Genoa-Hugo Elementary school, an hour east of Denver, only needed one of them. But, “they had zero applications last year,” said Robert Mitchell, Academic Policy Officer for Educator Preparation with the Colorado Department of Higher Education. “That is somewhat telling.”

He says some Colorado rural school districts are on the brink of crisis when it comes to finding enough teachers to lead classrooms. Even some urban districts along the Front Range are struggling to fill positions.

Mitchell says Colorado is just not producing enough teachers. So far this year, enrollments in the state’s teacher prep schools are down 23 percent compared with five years ago.

Math, science and special education teachers are especially coveted.

“We fought over a math teacher a couple of years ago with Greeley, and we won,” said Amy Spruce, recruitment and retention administrator with the Adams 12 Five Star Schools district, northwest of Denver.

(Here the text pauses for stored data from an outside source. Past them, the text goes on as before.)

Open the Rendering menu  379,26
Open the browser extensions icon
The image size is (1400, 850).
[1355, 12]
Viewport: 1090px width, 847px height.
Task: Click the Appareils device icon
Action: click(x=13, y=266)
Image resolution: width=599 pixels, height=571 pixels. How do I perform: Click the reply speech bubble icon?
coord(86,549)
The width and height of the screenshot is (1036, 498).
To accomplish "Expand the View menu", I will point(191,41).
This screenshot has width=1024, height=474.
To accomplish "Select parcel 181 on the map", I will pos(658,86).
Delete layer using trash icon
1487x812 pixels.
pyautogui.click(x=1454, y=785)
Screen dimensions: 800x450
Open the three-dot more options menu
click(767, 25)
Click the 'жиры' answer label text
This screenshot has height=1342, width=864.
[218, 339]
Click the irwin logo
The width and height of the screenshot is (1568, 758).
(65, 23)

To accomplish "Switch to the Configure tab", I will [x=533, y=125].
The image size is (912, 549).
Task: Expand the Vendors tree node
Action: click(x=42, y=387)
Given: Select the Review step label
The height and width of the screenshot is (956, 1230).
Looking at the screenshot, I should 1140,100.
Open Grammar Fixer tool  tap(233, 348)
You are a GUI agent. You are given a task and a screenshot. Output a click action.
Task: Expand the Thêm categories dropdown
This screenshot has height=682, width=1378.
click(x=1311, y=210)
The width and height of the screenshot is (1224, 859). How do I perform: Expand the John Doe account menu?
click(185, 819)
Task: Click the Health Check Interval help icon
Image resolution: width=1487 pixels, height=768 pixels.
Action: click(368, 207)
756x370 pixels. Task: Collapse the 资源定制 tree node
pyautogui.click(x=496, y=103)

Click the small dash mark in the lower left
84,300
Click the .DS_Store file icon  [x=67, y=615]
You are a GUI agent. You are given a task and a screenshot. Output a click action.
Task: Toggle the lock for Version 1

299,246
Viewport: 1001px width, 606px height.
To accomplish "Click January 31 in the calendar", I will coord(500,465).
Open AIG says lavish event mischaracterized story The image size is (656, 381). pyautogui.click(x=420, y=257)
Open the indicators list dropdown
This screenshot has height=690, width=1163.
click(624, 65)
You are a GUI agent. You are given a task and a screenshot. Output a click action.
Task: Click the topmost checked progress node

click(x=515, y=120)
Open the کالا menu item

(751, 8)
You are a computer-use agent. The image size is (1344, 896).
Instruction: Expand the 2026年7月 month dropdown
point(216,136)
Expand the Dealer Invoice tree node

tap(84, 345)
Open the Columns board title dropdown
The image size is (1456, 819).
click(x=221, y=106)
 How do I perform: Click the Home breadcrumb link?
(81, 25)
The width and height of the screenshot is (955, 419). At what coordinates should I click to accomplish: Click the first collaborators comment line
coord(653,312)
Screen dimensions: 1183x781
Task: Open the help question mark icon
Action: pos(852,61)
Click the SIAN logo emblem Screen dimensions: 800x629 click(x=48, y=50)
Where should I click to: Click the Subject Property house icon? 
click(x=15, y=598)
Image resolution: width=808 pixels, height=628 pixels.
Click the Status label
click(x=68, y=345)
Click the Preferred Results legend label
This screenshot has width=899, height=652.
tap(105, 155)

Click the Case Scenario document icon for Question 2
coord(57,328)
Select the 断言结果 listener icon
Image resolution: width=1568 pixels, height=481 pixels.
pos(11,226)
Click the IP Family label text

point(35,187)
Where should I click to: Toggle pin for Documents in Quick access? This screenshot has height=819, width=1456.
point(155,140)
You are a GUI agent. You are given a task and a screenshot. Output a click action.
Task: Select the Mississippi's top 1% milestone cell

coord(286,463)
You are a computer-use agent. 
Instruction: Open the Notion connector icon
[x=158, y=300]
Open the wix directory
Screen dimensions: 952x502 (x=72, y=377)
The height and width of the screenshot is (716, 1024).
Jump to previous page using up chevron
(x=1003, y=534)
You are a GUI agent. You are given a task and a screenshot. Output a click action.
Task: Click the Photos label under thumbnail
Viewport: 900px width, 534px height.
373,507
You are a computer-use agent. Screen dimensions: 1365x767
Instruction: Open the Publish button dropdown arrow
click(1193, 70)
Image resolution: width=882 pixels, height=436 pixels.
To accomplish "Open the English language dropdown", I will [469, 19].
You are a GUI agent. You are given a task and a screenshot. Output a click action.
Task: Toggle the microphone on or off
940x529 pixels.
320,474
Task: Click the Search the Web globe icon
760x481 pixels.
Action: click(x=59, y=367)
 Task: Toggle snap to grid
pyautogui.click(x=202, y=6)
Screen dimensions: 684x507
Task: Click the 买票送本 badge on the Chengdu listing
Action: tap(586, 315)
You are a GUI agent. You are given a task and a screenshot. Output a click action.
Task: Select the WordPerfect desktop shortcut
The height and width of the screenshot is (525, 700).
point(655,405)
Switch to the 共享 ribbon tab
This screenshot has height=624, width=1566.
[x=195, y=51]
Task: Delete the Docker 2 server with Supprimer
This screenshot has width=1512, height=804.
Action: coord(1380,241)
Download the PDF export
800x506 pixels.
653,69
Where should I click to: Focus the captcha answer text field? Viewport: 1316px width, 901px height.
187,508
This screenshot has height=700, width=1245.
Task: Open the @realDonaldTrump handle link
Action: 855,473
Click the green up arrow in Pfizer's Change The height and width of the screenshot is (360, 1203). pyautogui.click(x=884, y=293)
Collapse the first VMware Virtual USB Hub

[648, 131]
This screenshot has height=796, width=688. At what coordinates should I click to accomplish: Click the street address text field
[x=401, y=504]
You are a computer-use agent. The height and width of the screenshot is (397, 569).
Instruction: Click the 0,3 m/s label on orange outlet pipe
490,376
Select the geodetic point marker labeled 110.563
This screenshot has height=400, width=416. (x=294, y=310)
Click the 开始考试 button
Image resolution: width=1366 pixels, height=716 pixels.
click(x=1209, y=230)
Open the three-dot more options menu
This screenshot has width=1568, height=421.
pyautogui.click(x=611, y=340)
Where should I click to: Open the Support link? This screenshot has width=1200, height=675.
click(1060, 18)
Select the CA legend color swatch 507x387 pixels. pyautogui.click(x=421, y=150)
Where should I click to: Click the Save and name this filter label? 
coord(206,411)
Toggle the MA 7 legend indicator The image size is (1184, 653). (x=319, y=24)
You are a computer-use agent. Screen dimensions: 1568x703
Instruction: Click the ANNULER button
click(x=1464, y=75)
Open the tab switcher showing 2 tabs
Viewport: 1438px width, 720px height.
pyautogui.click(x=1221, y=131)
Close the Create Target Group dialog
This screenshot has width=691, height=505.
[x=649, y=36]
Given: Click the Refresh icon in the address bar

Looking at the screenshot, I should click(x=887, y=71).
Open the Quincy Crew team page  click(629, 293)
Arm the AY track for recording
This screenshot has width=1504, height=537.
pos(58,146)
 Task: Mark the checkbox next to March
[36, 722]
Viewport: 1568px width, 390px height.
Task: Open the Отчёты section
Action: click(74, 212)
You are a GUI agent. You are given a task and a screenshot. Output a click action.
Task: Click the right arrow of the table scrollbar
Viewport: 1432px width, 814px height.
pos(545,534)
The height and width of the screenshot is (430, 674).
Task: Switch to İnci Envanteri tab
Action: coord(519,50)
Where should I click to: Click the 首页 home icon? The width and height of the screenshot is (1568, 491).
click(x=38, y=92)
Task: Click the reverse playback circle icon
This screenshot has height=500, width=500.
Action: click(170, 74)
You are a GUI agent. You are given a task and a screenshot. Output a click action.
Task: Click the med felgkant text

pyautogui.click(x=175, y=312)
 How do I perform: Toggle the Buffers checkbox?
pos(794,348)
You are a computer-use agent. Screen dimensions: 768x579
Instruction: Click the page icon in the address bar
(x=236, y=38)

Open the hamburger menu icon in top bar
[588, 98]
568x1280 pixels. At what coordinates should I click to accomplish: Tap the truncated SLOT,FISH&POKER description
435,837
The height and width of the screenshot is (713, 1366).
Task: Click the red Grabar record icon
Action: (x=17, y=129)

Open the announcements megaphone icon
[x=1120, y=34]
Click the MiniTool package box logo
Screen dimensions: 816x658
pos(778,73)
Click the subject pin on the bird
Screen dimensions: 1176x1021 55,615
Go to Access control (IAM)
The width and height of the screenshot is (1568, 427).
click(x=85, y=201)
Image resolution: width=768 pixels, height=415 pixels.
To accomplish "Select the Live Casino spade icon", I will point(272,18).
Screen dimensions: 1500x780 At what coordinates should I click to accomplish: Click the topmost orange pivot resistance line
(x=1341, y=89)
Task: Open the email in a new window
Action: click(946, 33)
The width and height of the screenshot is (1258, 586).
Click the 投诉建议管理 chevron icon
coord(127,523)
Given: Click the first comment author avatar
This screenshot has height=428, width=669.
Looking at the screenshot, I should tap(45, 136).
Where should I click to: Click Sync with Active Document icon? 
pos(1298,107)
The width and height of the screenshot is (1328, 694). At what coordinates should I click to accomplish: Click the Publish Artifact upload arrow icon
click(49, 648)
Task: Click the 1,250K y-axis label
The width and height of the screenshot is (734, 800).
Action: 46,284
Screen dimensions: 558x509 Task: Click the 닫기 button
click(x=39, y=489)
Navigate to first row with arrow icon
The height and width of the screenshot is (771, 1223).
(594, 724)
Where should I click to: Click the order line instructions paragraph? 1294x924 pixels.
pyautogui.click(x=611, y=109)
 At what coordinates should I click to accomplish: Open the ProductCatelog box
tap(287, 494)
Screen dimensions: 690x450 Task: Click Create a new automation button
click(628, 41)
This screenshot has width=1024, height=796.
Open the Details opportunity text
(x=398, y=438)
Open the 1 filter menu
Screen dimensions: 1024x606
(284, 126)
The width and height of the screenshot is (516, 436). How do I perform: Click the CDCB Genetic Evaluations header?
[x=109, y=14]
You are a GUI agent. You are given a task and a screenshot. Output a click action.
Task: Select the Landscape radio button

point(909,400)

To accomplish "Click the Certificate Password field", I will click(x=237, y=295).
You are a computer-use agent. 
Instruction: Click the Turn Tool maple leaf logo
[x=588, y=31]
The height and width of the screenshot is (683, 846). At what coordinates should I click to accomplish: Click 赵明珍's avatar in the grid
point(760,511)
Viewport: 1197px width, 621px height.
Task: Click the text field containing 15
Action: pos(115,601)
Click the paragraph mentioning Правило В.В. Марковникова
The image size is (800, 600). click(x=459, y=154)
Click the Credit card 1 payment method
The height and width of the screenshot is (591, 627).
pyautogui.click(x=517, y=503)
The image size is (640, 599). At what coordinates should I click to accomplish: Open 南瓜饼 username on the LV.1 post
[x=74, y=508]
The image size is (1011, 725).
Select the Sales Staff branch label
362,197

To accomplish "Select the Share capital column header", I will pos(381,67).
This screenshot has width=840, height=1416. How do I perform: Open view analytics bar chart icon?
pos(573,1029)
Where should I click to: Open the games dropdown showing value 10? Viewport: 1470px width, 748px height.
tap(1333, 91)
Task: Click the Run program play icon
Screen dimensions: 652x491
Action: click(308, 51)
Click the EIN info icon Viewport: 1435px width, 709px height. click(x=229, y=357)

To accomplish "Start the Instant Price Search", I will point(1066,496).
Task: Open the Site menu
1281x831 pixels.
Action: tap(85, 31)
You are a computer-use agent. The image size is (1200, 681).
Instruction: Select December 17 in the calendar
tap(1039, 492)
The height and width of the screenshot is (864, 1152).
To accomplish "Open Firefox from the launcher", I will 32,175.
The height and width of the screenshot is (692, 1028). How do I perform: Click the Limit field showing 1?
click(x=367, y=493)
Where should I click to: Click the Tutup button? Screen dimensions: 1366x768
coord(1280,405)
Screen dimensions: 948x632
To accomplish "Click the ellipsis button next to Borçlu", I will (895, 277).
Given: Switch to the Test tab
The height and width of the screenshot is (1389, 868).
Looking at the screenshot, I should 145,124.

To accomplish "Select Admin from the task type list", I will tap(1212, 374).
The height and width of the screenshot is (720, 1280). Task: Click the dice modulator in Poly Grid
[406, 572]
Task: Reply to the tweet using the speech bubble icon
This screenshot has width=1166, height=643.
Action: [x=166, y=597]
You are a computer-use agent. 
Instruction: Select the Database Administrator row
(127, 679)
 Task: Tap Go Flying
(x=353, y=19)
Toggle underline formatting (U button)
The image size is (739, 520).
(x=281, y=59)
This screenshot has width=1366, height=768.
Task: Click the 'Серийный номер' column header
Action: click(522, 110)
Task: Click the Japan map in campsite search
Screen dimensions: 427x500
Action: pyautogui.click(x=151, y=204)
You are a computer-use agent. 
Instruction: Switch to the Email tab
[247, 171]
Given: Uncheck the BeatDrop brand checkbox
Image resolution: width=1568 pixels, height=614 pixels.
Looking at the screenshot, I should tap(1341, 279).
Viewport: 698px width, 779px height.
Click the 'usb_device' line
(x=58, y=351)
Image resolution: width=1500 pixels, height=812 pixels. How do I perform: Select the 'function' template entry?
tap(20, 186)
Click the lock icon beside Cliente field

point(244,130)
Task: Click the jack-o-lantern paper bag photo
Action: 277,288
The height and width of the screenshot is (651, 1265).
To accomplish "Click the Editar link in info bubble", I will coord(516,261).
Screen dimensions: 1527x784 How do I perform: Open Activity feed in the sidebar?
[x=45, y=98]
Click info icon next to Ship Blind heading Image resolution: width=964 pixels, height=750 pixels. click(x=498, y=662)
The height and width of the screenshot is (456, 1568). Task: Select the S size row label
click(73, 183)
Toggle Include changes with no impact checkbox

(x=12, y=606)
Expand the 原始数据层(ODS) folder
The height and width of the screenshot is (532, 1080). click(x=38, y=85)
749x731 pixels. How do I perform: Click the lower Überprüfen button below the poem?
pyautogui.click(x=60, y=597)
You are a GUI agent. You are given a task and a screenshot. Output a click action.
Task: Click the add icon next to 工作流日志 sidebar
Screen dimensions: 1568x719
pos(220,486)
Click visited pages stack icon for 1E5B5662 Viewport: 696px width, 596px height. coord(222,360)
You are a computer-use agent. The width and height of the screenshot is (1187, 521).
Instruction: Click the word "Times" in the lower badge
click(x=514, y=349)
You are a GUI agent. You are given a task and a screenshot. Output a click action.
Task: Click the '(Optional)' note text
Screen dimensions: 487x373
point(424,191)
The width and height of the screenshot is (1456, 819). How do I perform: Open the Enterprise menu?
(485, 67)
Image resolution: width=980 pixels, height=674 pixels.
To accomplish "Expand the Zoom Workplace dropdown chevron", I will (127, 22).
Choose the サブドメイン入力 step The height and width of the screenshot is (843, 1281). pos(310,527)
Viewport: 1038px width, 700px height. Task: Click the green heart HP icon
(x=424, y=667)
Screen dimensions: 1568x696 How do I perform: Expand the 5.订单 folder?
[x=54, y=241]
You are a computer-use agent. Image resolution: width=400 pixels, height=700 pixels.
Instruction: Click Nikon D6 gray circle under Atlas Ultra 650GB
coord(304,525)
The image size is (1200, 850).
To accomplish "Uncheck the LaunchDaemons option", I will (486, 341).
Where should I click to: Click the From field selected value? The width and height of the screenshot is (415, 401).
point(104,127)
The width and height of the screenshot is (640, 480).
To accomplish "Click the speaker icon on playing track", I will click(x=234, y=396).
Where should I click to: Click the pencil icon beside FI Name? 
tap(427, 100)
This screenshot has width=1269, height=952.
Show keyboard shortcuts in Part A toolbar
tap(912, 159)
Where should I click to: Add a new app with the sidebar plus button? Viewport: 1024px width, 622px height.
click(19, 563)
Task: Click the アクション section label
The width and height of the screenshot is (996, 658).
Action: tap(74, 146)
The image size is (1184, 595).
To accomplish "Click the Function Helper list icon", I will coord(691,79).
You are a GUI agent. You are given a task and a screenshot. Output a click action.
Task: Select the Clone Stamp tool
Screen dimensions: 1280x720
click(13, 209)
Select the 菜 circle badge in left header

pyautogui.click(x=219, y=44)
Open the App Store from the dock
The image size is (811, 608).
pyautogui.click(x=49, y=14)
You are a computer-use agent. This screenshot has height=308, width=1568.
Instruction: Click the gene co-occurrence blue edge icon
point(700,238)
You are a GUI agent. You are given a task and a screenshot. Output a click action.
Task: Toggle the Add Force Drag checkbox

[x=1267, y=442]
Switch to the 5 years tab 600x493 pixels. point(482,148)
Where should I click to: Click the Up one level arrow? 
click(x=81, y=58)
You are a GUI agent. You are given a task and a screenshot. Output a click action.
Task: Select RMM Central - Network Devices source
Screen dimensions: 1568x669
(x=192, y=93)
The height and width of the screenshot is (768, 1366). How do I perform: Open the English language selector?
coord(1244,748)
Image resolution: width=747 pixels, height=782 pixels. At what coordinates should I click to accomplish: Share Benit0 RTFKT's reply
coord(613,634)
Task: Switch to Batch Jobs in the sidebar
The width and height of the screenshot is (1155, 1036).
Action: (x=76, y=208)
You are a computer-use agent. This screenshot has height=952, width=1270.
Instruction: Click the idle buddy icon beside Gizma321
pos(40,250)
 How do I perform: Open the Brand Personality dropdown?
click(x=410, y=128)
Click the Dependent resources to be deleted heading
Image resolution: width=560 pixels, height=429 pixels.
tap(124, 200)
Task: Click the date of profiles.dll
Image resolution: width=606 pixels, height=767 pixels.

It includes Westminster and Thornton.

“The sheer number of teachers that we need aren’t available so we’ve started going out of state to recruit where there’s a surplus of teachers like Michigan or Utah where they’re just churning out more teachers than they can hire, trying to convince them to come to Colorado,” Spruce said.

Pueblo, a district struggling academically, has had to bring teachers out of retirement to fill posts.

Jack Kronser, interim human resources chief in the Adams 14 district just north of Denver that includes Commerce City, has spent 23 years recruiting for schools. He says finding teachers with the right skills is doubly challenging now.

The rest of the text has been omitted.